Of her playing style, Meg herself said: "I appreciate other kinds of drummers who play differently, but it's not my style or what works for this band. I get [criticism] sometimes, and I go through periods where it really bothers me. But then I think about it, and I realize that this is what is really needed for this band. And I just try to have as much fun with it as possible ... I just know the way [Jack] plays so well at this point that I always know kind of what he's going to do. I can always sense where he's going with things just by the mood he's in or the attitude or how the song is going. Once in a while, he throws me for a loop, but I can usually keep him where I want him."
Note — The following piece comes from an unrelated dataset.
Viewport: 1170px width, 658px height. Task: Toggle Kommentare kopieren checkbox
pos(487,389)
Although Jack was the lead vocalist, Meg did sing lead vocals on four of the band's songs: "In the Cold, Cold Night" (from Elephant), "Passive Manipulation" (from Get Behind Me Satan), "Who's a Big Baby?" (released on the "Blue Orchid" single), and "St. Andrew (This Battle Is in the Air)" (from Icky Thump). She also accompanied Jack on the songs "Your Southern Can Is Mine" from their album De Stijl, "Hotel Yorba" and "This Protector" from their album White Blood Cells, on "You Don't Know What Love Is (You Just Do as You're Told)" and "Rag & Bone" from their album Icky Thump, "Rated X" and also sang alongside Jack and Holly Golightly on the song "It's True That We Love One Another", from the album Elephant.
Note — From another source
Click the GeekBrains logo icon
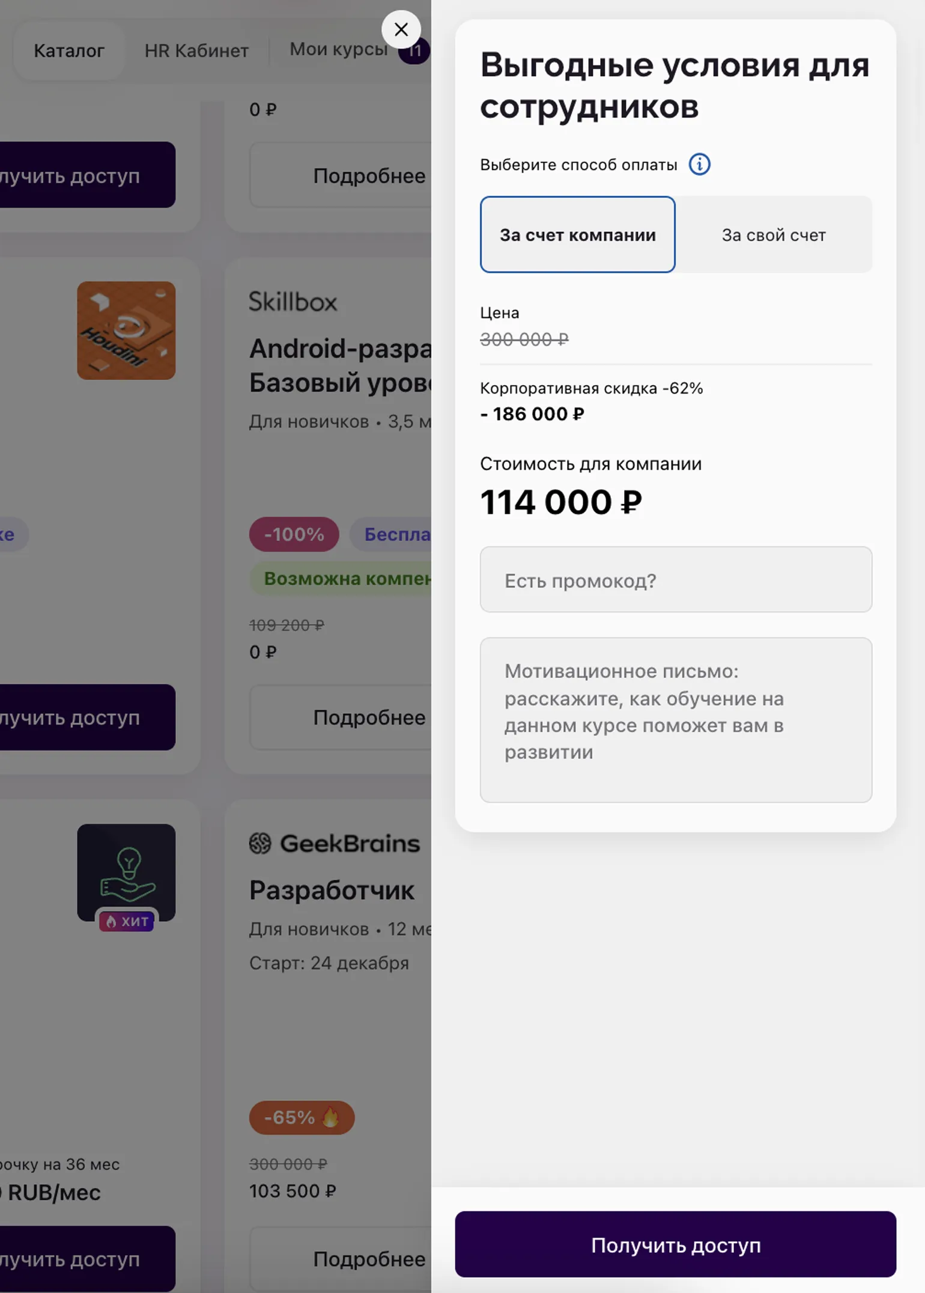 pos(261,844)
Recording sessions and live performances

Several White Stripes recordings were completed rapidly. White Blood Cells was recorded in less than 4 days, and Elephant was recorded in about two weeks in London's Toe Rag Studio. Their 2005 follow-up, Get Behind Me Satan, was likewise recorded in just two weeks. For live shows, the White Stripes were known for Jack's employment of heavy distortion, as well as audio feedback and overdrive. The duo performed considerably more recklessly and unstructured live, never preparing set lists for their shows, believing that planning too closely would ruin the spontaneity of their performances.

 Image 

Aesthetics and presentation
The White Stripes had a carefully constructed image built around lore they created for themselves and visual motifs. Early in their history, they turned down a potential deal with Chicago label Bobsled, because the label wanted to put its green logo on the CD. Their presentation was a subject of intrigue among the public and in the media.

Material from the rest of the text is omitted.